* DATASET EXTRACT:
##########
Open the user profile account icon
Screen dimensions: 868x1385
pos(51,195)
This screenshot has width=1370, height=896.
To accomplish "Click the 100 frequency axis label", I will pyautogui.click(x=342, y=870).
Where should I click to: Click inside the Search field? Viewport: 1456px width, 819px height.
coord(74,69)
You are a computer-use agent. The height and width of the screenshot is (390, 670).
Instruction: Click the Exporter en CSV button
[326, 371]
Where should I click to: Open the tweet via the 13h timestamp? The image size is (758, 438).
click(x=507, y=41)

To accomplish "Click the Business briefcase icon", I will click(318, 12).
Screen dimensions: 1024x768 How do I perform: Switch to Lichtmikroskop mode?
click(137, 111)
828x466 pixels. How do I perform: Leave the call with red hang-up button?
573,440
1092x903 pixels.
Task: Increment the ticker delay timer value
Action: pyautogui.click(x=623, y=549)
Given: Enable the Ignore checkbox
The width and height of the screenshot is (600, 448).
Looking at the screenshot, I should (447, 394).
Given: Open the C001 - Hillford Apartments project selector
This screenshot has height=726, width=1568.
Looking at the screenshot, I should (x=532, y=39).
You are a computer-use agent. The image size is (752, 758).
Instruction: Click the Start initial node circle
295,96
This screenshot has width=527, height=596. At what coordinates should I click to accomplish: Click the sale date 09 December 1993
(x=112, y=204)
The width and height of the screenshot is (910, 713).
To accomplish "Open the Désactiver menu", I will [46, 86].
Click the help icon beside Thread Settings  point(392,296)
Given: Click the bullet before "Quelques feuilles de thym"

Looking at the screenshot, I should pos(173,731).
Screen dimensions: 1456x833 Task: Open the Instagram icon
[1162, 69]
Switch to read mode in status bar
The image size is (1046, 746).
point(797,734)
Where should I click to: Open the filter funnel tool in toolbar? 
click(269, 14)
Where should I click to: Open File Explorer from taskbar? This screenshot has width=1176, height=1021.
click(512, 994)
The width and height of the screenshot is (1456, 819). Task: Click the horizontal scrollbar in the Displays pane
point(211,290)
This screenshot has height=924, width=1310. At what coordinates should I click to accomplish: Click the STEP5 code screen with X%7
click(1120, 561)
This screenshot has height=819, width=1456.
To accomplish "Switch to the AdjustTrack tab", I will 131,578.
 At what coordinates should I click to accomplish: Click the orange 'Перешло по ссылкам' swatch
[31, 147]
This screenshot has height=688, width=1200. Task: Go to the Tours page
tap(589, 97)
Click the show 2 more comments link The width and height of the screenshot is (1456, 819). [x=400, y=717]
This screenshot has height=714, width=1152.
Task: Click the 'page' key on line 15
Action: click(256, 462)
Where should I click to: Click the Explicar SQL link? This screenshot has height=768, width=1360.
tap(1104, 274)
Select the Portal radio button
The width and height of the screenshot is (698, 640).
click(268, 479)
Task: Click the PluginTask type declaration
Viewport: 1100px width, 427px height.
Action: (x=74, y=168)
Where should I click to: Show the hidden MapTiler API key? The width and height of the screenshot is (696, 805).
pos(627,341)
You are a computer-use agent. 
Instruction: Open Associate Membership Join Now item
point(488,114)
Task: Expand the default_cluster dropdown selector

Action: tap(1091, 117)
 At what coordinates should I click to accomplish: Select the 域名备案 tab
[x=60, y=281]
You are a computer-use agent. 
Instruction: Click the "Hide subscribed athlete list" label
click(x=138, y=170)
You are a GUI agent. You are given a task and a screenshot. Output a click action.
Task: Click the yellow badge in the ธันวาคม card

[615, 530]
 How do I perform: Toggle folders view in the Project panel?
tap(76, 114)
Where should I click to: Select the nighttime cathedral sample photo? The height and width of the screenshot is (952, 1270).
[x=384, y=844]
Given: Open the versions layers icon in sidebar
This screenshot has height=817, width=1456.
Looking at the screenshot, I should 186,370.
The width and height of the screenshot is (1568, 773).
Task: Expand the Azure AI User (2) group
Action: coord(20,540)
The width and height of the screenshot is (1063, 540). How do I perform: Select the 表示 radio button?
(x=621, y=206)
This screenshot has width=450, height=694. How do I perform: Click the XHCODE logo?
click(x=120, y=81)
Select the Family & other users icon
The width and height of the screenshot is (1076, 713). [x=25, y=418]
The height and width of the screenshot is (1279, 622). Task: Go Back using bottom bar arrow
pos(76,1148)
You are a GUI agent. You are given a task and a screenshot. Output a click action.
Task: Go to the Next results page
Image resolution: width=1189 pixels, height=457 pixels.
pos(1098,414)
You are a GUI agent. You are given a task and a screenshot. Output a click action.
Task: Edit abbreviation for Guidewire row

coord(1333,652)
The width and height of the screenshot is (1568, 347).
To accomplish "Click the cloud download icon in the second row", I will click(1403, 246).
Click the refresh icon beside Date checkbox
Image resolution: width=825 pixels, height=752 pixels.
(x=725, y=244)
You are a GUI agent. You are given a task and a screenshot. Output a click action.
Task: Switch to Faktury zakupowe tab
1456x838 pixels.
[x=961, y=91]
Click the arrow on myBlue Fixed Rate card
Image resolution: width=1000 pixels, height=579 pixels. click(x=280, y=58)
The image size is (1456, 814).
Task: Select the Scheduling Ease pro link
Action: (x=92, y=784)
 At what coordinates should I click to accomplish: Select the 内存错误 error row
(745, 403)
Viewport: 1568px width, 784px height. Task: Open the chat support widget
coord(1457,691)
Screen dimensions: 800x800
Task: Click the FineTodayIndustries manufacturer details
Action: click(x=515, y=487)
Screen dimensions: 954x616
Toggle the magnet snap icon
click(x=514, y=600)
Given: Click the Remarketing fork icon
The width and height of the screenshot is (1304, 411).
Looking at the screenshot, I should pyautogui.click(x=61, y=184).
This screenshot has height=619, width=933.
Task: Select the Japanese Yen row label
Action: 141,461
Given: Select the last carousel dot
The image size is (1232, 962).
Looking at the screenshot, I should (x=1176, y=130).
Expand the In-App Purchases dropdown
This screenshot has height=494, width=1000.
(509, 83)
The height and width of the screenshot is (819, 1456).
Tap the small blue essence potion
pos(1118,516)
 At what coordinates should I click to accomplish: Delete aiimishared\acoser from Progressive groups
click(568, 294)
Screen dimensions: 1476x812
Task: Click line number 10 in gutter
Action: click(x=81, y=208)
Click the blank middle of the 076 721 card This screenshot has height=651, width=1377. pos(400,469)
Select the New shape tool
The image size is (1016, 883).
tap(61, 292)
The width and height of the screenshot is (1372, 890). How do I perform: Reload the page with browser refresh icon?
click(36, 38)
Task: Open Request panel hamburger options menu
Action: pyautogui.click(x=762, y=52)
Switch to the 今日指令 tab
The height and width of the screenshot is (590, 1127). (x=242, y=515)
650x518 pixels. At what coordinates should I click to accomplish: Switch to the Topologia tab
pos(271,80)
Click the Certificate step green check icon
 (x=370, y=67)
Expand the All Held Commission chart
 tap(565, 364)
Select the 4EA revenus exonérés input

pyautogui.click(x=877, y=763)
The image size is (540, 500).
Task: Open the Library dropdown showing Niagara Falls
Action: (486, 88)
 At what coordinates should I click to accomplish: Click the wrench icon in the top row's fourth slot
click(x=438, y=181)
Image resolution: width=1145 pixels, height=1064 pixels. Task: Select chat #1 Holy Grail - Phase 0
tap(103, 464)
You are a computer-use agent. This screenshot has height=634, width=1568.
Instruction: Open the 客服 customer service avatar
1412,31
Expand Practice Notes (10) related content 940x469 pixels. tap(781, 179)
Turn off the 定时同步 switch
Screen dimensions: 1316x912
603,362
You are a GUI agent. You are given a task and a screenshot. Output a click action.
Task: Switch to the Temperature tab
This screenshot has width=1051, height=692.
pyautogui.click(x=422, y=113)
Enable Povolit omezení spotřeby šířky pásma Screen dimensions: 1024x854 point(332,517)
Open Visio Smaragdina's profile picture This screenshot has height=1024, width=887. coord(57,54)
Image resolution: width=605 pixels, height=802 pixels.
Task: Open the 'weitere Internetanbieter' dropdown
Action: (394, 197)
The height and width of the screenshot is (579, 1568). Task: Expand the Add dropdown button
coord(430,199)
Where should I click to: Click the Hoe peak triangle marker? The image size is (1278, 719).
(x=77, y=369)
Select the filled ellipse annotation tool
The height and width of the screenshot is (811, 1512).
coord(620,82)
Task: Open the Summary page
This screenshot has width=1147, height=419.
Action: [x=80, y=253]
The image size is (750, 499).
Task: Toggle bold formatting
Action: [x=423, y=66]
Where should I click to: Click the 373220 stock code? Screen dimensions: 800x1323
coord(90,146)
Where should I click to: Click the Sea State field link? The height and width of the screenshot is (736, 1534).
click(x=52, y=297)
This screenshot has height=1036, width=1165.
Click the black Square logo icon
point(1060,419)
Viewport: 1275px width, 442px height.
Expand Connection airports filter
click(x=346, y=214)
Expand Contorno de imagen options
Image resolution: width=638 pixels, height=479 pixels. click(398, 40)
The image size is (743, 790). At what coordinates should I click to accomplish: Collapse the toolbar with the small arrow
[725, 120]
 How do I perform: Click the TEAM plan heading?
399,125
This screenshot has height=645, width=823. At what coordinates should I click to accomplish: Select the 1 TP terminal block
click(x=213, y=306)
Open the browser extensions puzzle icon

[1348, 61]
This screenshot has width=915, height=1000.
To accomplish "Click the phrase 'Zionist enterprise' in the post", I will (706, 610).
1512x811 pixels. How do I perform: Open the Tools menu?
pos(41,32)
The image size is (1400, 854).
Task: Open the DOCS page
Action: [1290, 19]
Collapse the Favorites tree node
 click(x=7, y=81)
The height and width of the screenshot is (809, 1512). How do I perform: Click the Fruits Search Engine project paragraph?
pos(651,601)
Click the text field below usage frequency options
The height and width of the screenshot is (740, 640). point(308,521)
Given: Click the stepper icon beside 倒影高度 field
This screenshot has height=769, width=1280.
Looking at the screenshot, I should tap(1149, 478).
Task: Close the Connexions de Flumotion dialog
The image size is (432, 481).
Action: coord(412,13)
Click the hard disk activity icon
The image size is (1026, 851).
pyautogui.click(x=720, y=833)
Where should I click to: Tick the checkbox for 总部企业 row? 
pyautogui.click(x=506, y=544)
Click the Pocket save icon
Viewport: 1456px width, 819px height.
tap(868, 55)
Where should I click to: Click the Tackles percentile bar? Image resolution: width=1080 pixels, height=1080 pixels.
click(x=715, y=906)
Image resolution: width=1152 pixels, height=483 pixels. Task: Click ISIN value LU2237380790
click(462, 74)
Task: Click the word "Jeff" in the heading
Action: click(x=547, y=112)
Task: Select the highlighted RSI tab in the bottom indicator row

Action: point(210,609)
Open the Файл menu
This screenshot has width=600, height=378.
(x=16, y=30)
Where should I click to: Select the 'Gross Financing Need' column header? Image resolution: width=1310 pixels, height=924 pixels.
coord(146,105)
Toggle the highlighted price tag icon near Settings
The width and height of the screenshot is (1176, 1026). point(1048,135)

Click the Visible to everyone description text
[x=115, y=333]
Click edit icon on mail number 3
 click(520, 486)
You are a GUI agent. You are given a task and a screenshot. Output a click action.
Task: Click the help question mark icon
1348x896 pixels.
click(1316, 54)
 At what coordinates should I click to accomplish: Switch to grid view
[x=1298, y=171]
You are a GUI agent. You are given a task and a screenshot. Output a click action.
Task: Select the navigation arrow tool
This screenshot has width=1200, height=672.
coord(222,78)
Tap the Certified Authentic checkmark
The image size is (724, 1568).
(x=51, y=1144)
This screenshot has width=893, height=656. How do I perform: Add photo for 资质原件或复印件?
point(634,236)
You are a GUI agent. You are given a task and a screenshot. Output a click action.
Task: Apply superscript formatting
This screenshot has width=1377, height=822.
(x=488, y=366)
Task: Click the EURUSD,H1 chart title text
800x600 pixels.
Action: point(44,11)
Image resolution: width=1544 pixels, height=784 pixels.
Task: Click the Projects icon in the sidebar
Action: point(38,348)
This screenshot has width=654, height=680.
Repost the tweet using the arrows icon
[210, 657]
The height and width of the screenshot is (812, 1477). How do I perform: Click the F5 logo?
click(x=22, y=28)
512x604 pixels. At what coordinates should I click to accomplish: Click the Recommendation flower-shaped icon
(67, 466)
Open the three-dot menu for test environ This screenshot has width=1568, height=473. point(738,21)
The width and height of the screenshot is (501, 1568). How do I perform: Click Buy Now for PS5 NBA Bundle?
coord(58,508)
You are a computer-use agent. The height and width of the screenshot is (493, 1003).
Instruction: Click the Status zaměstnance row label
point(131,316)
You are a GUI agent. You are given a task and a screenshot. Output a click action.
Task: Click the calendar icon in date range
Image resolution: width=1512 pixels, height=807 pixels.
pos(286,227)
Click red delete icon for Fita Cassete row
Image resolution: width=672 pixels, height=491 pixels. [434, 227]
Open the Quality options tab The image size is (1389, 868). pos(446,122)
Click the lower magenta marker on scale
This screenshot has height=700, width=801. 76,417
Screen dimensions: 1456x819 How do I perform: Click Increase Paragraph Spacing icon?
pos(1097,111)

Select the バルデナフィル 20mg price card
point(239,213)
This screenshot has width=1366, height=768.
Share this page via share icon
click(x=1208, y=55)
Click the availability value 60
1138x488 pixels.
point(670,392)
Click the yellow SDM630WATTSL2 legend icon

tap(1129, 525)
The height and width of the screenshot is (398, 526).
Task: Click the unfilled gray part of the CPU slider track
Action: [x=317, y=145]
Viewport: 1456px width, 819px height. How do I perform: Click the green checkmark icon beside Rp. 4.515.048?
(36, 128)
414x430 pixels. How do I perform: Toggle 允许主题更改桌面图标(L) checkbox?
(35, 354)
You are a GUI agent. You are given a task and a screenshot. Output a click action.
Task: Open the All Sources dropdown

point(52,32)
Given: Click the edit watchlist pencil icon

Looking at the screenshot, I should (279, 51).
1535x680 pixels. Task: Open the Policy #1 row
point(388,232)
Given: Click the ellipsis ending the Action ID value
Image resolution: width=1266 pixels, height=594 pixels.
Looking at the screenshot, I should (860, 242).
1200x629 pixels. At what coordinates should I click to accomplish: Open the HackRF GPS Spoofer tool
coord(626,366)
##########
* WRITTEN REQUEST:
Rewrite the stretch of entries from the line containing "the Displays pane" through the line containing "pos(627,341)" as a numbered list, one line per item, leaving out any blank lines.

* FULL ANSWER:
1. The width and height of the screenshot is (1456, 819). Task: Click the horizontal scrollbar in the Displays pane
2. point(211,290)
3. This screenshot has height=924, width=1310. At what coordinates should I click to accomplish: Click the STEP5 code screen with X%7
4. click(1120, 561)
5. This screenshot has height=819, width=1456.
6. To accomplish "Switch to the AdjustTrack tab", I will 131,578.
7.  At what coordinates should I click to accomplish: Click the orange 'Перешло по ссылкам' swatch
8. [31, 147]
9. This screenshot has height=688, width=1200. Task: Go to the Tours page
10. tap(589, 97)
11. Click the show 2 more comments link The width and height of the screenshot is (1456, 819). [x=400, y=717]
12. This screenshot has height=714, width=1152.
13. Task: Click the 'page' key on line 15
14. Action: click(256, 462)
15. Where should I click to: Click the Explicar SQL link? This screenshot has height=768, width=1360.
16. tap(1104, 274)
17. Select the Portal radio button
18. The width and height of the screenshot is (698, 640).
19. click(268, 479)
20. Task: Click the PluginTask type declaration
21. Viewport: 1100px width, 427px height.
22. Action: (x=74, y=168)
23. Where should I click to: Show the hidden MapTiler API key? The width and height of the screenshot is (696, 805).
24. pos(627,341)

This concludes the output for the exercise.